Das Bild ist Impuls, ihr könnt frei assoziieren.

und los

geht’s!

 

Mein Versuch findet sich auch hier: https://lyrimo.wordpress.com/2019/11/05/lyrik-05-11-2019-medien-transfer/

 

 

 

 

 

 

Das Große beginnt im Kleinen – #lyrimo 4

Das Große beginnt im Kleinen

 

Aus einer Wurzel zart
So fein

So liebreich
So zart

Zärtlich entsprungen


Behütet

Beschützt
Gepflegt
Gesegnet

Das Kind

Und es wird

groß

 

 

vertraut vertraulich eure Vertrauen-Gedichte.

Geflüstert, kurios, tragend, trotzend,beängstigt, hoffend, verschenkt, erstarrt, kichernd, ver-, zerzaust, trabend,ausgeplaudert,sanftfüßig, berührend, nur, tiefgetaucht, im roten sonnenuntergang.

Lasst uns auch heute wieder unserer Kreativität Ausdruck geben, unsere allltagslaune zum lächeln bringen, Momente der Entspannung finden,

Heute nehmen wir einen ZEN-Gedanken für unsere Inspiration.

Der Impuls für den 04.November 2019 lautet:

„…das Große beginnt im Kleinen“

Haltet einen Moment inne…

dann lasst euch auf euer Schreiben ein.

 

Mein Versuch findet sich auch hier: https://lyrimo.wordpress.com/2019/11/04/lyrik-04-11-2019-das-grosse-beginnt-im-kleinen/

 

 

Ganz im Vertrauen – #lyrimo 3

Ganz im Vertrauen

Ach,
hätt ich doch Vertrauen,
Vertrauen, Vertrauen, Vertrauen

Ach,
hätt ich’s nicht verschenkt,

so hätt ich’s noch –
VERTRAUEN
!

 

 

fein, Fein, was da alles aus dem Nebel heraus entstanden ist.
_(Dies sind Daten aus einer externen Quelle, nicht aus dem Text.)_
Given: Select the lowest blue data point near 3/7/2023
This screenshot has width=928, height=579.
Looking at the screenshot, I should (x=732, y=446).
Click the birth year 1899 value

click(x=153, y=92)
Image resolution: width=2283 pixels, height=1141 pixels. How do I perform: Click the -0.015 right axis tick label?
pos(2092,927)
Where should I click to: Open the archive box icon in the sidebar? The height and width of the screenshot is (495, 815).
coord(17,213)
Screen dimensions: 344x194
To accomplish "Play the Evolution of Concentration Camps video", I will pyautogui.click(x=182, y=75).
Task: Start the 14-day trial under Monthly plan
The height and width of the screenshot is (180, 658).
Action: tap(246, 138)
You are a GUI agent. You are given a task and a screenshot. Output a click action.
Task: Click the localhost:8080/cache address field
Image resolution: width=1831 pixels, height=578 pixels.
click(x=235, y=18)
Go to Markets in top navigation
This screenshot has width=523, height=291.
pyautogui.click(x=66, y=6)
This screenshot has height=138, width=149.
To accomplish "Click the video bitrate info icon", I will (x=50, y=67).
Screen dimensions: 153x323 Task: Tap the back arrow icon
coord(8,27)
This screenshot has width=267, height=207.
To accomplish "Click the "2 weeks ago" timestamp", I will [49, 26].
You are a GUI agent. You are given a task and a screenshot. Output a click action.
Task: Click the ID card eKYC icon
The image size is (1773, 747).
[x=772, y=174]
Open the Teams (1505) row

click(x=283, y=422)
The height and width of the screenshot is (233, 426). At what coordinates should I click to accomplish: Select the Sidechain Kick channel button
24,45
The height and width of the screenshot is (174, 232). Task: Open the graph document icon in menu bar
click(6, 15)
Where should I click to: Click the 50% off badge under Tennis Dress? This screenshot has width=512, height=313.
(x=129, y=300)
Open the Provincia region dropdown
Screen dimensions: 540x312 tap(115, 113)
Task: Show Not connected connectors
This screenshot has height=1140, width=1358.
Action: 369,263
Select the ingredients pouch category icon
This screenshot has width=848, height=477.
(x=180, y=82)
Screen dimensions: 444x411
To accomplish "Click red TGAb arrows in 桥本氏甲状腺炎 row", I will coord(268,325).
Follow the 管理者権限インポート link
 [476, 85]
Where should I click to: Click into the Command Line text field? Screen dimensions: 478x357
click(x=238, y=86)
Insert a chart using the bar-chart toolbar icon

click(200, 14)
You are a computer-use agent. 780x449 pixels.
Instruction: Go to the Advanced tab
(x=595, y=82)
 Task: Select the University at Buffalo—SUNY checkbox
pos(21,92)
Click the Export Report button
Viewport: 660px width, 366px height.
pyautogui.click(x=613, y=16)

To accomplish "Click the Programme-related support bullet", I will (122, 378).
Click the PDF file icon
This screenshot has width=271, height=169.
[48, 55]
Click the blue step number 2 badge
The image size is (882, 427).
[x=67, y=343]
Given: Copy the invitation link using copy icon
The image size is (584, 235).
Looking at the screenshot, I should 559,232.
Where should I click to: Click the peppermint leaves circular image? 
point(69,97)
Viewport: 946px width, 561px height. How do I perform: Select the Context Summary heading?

Ihr seid klasse.
und schon sind wir beim dritten Impuls im November 2019
Er lautet:
„ganz im Vertrauen“
was ihr jetzt daraus macht, liegt ganz und gar in eurer dichterischen Freiheit. Also, viel Spaß

Mein Versuch findet sich auch hier: https://lyrimo.wordpress.com/2019/11/03/lyrik-03-11-2019-ganz-im-vertrauen/

Und als sich der Nebel lichtete – Elfchen – #lyrimo 2

Und als sich der Nebel lichtete

Tauperlen

Glitzernd, schillernd

Laut strahlend, liebe

Sonne, Himmelskönigin, Feuchte verzehrend

Glänzend

Der Impuls für Samstag, den 02.11.2019 lautet.

„Und als sich der Nebel lichtete…“

Heute beginnen wir alle mit dem gleichen Anfang. Was ihr dann erblickt und verdichtet, wenn sich der Nebel lichtet (oder vielleicht auch nicht) nun, lassen wir uns überraschen.

Danke @yumami für den heutigen Impuls.

Unser heutiger Impuls befasst sich mit dem Anfang;

das #lyrimo steht ja auch ganz am Anfang.